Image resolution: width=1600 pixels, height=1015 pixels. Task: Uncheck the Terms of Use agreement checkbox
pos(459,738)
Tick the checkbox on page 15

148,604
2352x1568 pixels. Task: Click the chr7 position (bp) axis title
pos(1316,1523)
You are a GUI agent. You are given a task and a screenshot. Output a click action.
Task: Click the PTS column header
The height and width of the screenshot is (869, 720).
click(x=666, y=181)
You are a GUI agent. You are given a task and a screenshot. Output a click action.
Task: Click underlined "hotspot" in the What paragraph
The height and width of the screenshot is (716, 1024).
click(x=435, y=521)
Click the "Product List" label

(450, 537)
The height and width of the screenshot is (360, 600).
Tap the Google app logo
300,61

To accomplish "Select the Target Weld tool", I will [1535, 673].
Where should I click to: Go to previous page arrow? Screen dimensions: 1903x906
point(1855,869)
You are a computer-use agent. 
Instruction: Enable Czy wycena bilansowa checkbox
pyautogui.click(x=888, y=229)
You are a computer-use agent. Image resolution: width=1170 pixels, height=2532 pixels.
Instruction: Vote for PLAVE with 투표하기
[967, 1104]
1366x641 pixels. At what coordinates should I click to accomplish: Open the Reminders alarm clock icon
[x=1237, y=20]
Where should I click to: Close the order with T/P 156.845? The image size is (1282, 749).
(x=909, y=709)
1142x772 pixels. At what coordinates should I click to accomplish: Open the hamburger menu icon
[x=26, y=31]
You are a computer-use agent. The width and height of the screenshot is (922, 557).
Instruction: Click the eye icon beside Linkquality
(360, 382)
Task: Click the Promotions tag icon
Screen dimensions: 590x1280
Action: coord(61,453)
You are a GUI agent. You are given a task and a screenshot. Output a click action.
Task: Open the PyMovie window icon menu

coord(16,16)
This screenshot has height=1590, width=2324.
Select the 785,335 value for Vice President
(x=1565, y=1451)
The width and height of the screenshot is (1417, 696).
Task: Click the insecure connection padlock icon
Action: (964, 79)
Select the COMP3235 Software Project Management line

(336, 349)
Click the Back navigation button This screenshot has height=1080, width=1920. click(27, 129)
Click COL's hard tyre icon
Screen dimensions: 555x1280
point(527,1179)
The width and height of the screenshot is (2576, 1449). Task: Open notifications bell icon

§ DESCRIPTION OF THE TASK
Please rewrite the material above as a numbered list, leaving out any blank lines.

§ PROBLEM SOLUTION
1. Image resolution: width=1600 pixels, height=1015 pixels. Task: Uncheck the Terms of Use agreement checkbox
2. pos(459,738)
3. Tick the checkbox on page 15
4. 148,604
5. 2352x1568 pixels. Task: Click the chr7 position (bp) axis title
6. pos(1316,1523)
7. You are a GUI agent. You are given a task and a screenshot. Output a click action.
8. Task: Click the PTS column header
9. The height and width of the screenshot is (869, 720).
10. click(x=666, y=181)
11. You are a GUI agent. You are given a task and a screenshot. Output a click action.
12. Task: Click underlined "hotspot" in the What paragraph
13. The height and width of the screenshot is (716, 1024).
14. click(x=435, y=521)
15. Click the "Product List" label
16. (450, 537)
17. The height and width of the screenshot is (360, 600).
18. Tap the Google app logo
19. 300,61
20. To accomplish "Select the Target Weld tool", I will [1535, 673].
21. Where should I click to: Go to previous page arrow? Screen dimensions: 1903x906
22. point(1855,869)
23. You are a computer-use agent. 
24. Instruction: Enable Czy wycena bilansowa checkbox
25. pyautogui.click(x=888, y=229)
26. You are a computer-use agent. Image resolution: width=1170 pixels, height=2532 pixels.
27. Instruction: Vote for PLAVE with 투표하기
28. [967, 1104]
29. 1366x641 pixels. At what coordinates should I click to accomplish: Open the Reminders alarm clock icon
30. [x=1237, y=20]
31. Where should I click to: Close the order with T/P 156.845? The image size is (1282, 749).
32. (x=909, y=709)
33. 1142x772 pixels. At what coordinates should I click to accomplish: Open the hamburger menu icon
34. [x=26, y=31]
35. You are a computer-use agent. The width and height of the screenshot is (922, 557).
36. Instruction: Click the eye icon beside Linkquality
37. (360, 382)
38. Task: Click the Promotions tag icon
39. Screen dimensions: 590x1280
40. Action: coord(61,453)
41. You are a GUI agent. You are given a task and a screenshot. Output a click action.
42. Task: Open the PyMovie window icon menu
43. coord(16,16)
44. This screenshot has height=1590, width=2324.
45. Select the 785,335 value for Vice President
46. (x=1565, y=1451)
47. The width and height of the screenshot is (1417, 696).
48. Task: Click the insecure connection padlock icon
49. Action: (964, 79)
50. Select the COMP3235 Software Project Management line
51. (336, 349)
52. Click the Back navigation button This screenshot has height=1080, width=1920. click(27, 129)
53. Click COL's hard tyre icon
54. Screen dimensions: 555x1280
55. point(527,1179)
56. The width and height of the screenshot is (2576, 1449). Task: Open notifications bell icon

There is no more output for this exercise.